Only some lines are wanted. Transcribe, exactly, the lines below from the line with "Search (653, 68)" up to and including the line with "For every named target in this 412×1422".
#####
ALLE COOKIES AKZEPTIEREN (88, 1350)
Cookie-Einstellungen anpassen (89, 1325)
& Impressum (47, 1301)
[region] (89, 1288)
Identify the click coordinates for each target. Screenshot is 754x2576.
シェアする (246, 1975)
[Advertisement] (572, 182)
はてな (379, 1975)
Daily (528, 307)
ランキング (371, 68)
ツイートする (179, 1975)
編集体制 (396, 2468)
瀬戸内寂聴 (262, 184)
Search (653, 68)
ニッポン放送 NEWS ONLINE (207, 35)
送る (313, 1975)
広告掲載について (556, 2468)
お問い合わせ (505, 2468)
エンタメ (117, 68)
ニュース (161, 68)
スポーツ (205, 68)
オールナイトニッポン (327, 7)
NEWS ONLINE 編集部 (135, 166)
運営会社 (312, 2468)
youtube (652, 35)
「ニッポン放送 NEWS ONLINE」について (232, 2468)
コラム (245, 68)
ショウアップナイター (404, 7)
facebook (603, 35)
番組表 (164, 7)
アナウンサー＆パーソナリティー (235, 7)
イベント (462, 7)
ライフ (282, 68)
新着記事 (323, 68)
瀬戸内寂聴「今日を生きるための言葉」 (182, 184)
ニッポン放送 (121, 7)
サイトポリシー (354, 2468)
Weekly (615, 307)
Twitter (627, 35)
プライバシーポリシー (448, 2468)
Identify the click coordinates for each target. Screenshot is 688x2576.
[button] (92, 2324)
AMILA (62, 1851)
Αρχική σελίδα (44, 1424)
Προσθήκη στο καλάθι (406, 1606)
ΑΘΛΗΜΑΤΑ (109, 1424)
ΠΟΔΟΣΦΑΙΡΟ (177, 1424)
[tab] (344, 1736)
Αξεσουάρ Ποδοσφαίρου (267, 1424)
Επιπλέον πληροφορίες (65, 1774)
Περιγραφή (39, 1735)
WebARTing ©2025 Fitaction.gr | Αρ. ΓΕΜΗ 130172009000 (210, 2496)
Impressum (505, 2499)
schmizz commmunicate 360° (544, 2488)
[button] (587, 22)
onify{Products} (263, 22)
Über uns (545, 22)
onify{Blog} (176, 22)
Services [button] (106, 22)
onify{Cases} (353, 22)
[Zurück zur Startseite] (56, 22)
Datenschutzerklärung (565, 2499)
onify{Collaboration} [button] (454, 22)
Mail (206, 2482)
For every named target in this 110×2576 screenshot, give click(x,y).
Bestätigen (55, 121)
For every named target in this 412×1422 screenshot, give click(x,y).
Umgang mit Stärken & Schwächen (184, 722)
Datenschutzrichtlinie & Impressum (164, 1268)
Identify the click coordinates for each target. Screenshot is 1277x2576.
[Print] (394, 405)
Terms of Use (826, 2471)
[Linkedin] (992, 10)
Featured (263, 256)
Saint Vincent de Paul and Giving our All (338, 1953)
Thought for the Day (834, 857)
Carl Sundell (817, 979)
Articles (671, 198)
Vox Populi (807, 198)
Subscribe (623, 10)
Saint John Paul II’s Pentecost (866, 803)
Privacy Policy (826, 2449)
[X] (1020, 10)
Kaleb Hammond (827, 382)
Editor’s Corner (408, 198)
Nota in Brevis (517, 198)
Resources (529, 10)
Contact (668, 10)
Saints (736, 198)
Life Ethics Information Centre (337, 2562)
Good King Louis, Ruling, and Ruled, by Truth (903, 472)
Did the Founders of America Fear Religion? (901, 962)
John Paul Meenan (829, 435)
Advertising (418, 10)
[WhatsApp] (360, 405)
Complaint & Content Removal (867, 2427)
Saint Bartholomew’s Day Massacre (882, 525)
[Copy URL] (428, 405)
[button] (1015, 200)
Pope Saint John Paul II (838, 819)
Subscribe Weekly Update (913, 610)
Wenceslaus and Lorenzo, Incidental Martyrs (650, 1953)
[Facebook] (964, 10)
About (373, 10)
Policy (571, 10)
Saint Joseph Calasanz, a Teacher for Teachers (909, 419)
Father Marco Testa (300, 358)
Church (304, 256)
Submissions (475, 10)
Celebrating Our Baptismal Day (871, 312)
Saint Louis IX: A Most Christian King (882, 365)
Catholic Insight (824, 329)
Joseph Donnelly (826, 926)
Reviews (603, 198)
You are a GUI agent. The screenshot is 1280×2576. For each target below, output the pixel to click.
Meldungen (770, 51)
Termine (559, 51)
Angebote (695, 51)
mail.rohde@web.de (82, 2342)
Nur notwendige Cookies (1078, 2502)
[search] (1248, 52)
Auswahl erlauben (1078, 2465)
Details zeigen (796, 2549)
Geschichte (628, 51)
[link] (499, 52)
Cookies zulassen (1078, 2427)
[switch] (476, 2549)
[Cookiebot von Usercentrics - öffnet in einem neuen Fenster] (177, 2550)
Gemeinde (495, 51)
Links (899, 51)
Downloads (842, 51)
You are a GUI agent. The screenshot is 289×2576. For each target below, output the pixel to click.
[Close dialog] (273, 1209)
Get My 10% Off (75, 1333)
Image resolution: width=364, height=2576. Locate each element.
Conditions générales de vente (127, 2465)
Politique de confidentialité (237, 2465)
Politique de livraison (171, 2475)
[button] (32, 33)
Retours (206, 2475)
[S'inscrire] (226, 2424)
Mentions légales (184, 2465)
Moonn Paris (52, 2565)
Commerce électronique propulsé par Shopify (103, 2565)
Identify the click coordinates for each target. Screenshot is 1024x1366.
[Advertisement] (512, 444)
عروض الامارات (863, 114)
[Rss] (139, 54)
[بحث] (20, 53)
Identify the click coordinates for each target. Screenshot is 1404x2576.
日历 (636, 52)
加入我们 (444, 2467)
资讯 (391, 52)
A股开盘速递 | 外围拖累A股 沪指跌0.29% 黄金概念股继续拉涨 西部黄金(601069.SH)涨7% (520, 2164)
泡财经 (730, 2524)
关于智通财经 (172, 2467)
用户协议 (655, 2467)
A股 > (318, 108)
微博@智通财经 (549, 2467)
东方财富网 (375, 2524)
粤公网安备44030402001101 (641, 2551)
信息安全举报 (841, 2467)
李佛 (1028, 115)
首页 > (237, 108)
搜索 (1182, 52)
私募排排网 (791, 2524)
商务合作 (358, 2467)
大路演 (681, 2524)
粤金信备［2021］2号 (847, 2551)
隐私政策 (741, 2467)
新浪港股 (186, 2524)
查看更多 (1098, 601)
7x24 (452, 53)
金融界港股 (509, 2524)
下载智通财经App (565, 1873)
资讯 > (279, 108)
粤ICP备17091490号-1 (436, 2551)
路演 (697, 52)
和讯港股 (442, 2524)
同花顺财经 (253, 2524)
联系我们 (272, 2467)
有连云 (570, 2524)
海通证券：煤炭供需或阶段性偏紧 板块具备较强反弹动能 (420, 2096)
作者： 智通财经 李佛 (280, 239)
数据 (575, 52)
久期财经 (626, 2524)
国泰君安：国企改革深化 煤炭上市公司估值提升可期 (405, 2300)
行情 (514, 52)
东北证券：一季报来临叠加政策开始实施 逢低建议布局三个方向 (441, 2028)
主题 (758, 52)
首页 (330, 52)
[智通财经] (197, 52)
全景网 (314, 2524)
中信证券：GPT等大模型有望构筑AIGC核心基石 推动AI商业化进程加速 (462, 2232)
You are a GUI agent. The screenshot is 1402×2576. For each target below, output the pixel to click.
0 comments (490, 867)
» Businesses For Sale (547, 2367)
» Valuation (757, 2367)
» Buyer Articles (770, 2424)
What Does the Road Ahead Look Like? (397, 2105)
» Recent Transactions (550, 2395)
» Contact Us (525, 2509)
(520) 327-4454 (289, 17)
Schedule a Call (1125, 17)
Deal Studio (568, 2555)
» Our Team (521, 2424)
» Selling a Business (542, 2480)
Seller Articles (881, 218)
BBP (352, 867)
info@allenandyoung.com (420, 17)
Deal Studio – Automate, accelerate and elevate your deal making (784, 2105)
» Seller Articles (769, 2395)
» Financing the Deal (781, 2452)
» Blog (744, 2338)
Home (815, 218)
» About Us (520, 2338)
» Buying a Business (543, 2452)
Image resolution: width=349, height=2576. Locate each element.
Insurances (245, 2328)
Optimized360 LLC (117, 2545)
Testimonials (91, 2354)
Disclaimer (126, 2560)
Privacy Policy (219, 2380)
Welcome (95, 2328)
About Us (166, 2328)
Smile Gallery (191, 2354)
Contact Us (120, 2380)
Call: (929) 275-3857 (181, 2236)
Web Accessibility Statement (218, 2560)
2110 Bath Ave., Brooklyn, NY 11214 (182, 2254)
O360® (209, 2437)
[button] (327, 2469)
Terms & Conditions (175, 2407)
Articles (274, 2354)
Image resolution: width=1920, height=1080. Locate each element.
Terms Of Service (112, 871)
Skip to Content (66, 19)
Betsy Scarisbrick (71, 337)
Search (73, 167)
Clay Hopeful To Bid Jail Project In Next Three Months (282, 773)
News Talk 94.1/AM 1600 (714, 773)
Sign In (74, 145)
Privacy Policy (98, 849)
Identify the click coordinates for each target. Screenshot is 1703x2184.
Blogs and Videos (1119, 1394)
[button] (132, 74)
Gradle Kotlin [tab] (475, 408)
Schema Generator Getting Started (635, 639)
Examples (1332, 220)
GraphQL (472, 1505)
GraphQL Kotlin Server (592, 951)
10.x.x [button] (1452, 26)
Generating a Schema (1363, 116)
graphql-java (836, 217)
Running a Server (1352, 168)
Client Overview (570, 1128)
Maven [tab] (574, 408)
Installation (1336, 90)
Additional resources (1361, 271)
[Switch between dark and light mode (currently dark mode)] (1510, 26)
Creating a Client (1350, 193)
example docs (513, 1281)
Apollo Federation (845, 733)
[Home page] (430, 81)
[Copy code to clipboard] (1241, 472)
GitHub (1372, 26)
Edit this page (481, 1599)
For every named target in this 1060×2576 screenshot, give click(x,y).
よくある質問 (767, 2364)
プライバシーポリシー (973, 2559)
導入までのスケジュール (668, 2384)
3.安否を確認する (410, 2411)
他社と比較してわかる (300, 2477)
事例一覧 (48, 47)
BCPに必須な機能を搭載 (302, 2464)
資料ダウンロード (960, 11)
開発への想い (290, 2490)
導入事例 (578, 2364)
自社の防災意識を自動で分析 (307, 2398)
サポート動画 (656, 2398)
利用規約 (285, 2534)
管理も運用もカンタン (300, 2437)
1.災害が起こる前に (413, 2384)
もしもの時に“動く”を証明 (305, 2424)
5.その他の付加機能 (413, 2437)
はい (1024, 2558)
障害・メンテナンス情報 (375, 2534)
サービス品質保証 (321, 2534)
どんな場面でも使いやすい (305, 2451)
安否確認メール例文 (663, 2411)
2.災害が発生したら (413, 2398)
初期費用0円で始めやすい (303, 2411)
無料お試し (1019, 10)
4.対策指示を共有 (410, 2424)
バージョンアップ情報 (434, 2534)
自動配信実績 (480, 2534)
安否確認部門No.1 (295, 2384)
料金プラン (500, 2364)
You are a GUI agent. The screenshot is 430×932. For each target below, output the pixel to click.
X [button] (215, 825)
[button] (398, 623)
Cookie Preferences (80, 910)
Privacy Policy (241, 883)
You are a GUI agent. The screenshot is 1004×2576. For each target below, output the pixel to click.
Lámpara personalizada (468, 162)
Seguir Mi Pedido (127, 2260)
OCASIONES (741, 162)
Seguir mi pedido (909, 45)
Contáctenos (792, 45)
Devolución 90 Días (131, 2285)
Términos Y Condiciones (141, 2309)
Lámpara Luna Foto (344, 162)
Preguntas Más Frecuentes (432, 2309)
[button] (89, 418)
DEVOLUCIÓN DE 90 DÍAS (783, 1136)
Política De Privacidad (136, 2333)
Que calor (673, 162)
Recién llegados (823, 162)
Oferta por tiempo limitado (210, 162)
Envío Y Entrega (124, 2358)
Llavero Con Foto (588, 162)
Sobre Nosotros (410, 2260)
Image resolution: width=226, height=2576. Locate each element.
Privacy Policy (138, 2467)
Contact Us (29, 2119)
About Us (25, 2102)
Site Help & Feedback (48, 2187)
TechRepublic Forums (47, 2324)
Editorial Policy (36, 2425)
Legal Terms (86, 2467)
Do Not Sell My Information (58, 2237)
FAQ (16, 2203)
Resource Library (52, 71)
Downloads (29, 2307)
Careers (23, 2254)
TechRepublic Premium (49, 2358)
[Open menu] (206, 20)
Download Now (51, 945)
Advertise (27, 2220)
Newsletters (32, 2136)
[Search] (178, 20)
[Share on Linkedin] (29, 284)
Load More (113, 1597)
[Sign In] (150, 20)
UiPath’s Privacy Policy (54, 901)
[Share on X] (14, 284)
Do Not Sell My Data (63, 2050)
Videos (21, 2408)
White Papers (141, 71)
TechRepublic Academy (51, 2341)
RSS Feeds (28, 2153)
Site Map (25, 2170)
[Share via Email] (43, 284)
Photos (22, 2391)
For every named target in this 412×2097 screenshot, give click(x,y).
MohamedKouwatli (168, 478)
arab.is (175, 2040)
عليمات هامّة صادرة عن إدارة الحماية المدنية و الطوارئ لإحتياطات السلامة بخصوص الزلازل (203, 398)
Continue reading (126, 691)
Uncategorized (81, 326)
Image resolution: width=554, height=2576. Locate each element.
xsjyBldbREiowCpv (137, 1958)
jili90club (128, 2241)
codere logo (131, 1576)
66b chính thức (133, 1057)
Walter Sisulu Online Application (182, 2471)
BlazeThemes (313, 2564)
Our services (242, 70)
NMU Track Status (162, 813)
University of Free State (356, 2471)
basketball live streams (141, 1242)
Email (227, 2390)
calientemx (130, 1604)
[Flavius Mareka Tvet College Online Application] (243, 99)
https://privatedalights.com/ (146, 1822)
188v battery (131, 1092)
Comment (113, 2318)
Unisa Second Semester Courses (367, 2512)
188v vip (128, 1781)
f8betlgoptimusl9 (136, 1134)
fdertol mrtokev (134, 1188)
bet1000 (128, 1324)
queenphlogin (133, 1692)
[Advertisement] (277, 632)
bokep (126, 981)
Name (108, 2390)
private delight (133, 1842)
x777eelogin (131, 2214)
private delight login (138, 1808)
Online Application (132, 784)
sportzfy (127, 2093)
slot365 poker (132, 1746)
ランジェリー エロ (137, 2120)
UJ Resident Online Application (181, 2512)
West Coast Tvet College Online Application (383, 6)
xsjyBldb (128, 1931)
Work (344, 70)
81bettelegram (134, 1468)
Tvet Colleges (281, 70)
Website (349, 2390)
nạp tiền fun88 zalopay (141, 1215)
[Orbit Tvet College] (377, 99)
#####
ANSWER AREA ::
Search (653, 68)
ニッポン放送 NEWS ONLINE (207, 35)
送る (313, 1975)
広告掲載について (556, 2468)
お問い合わせ (505, 2468)
エンタメ (117, 68)
ニュース (161, 68)
スポーツ (205, 68)
オールナイトニッポン (327, 7)
NEWS ONLINE 編集部 (135, 166)
運営会社 (312, 2468)
youtube (652, 35)
「ニッポン放送 NEWS ONLINE」について (232, 2468)
コラム (245, 68)
ショウアップナイター (404, 7)
facebook (603, 35)
番組表 (164, 7)
アナウンサー＆パーソナリティー (235, 7)
イベント (462, 7)
ライフ (282, 68)
新着記事 (323, 68)
瀬戸内寂聴「今日を生きるための言葉」 (182, 184)
ニッポン放送 (121, 7)
サイトポリシー (354, 2468)
Weekly (615, 307)
Twitter (627, 35)
プライバシーポリシー (448, 2468)
Identify the click coordinates for each target. Screenshot is 688x2576.
[button] (92, 2324)
AMILA (62, 1851)
Αρχική σελίδα (44, 1424)
Προσθήκη στο καλάθι (406, 1606)
ΑΘΛΗΜΑΤΑ (109, 1424)
ΠΟΔΟΣΦΑΙΡΟ (177, 1424)
[tab] (344, 1736)
Αξεσουάρ Ποδοσφαίρου (267, 1424)
Επιπλέον πληροφορίες (65, 1774)
Περιγραφή (39, 1735)
WebARTing ©2025 Fitaction.gr | Αρ. ΓΕΜΗ 130172009000 (210, 2496)
Impressum (505, 2499)
schmizz commmunicate 360° (544, 2488)
[button] (587, 22)
onify{Products} (263, 22)
Über uns (545, 22)
onify{Blog} (176, 22)
Services [button] (106, 22)
onify{Cases} (353, 22)
[Zurück zur Startseite] (56, 22)
Datenschutzerklärung (565, 2499)
onify{Collaboration} [button] (454, 22)
Mail (206, 2482)
For every named target in this 110×2576 screenshot, give click(x,y).
Bestätigen (55, 121)
For every named target in this 412×1422 screenshot, give click(x,y).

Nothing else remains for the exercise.